The bribery allegations against Infante may be of the greatest interest, but special prosecutor Dan Kasaris spent considerable time during closing arguments Friday talking about another concept – transparency in government.
Infante, 62, is charged with 32 criminal charges, including engaging in a criminal enterprise, taking bribes and illegal gambling. Testimony in the trial lasted two weeks.
Sixteen of the 32 charges he faces are called tampering with records, and nine of those accuse him of falsifying annual ethics disclosure forms public officials such as mayors have to file.
Kasaris said the average person may not understand the reason for the ethics disclosure forms since average people don’t have to file them.
“Why is the statute there? It’s so you can pick up the phone and call the [Ohio] Ethics Commission and ask for my ethics forms, the defendant’s ethics forms, and find out who’s giving us gifts, what businesses we own, where our investments are, so that you ... can know if your elected official has a potential conflict of interest,” Kasaris said.
“Transparency. We want public officials to be transparent,” Kasaris said. “The defendant has never been transparent.”
As an example, Kasaris mentioned $1,000 in cash Niles employee Karen DeChristofaro testified during the trial she gave Infante each December toward the end of Infante’s time as mayor. Infante never reported any such gifts.
Visiting Judge Patricia A. Cosgrove on Thursday dismissed a soliciting-improper-compensation charge based on DeChristofaro’s statements to investigators, but DeChristofaro’s allegations are part of a tampering-with-records charge.
“Regardless of whether you like the law, think the law is silly, you all agreed [during jury selection] that you would follow the law as jurors,” Kasaris said.
Other tampering-with-records charges relate to income-tax returns prosecutors say Infante falsified by failing to report bribes, gifts and other income of about $100,000.
Kasaris said Infante ran the second-largest city in Trumbull County for 24 years. It had a budget of $48 million, but Infante “wants you to think he can’t read forms,” Kasaris said of allegations Infante failed to file the forms correctly.
Infante is also accused of failing to report gambling earnings from Super Bowl block pools he ran, though Infante testified he didn’t earn any money from the pools.
Infante’s lawyer, John Juhasz, said his client is human.
“I’m not gonna stand here and try to tell you that Ralph didn’t make mistakes, that at times he didn’t act like the sharpest knife in the drawer,” Juhasz said. “I’m not here to tell you the city of Niles was always run perfectly.”
Juhasz said everyone criticizes politicians. “We hear things like ‘the swamp needs to be drained,’” he said. “It may not always be pretty ... but that doesn’t make it criminal,” Juhasz said.
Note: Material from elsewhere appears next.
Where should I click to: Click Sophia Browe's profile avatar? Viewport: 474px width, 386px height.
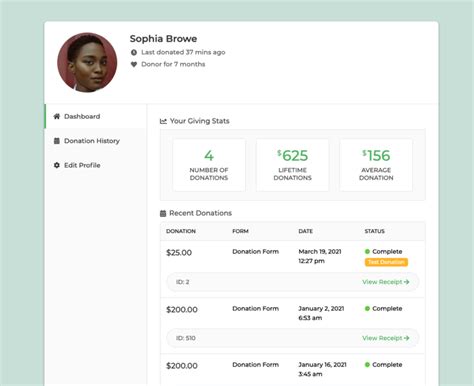coord(87,62)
“And the guy who is the mayor of a small town like Niles and operates a social club [ITAM No. 39 bar in McKinley Heights] is not John Gotti, and there is not some big enterprise here,” Juhasz said referencing a famous New York City mobster.
Juhasz spoke of the allegations against Infante regarding awarding a contract to Pegasus Printing in 2012 to print utility bills for Niles and the ways it is connected to other events.
Prosecutors have suggested Pegasus got the contract instead of another bidder because Infante’s friend, Tom Harwood, was a minority owner of Pegasus, Juhasz said.
“Is there any evidence to say that Pegasus got the contract for that reason? Is there any evidence that Ralph drove that contract at all? No,” Juhasz said.
Prosecutors have also suggested Infante and his wife, Judy, got $8,000 worth of free football tickets from Cafaro Co. executives Anthony Cafaro Sr. or his son, Anthony Cafaro Jr. They have suggested Infante helped the Cafaro Co. get free water and free waterline repairs in exchange, Juhasz said.
“There is no evidence of that, just suspicions by government agents,” Juhasz said.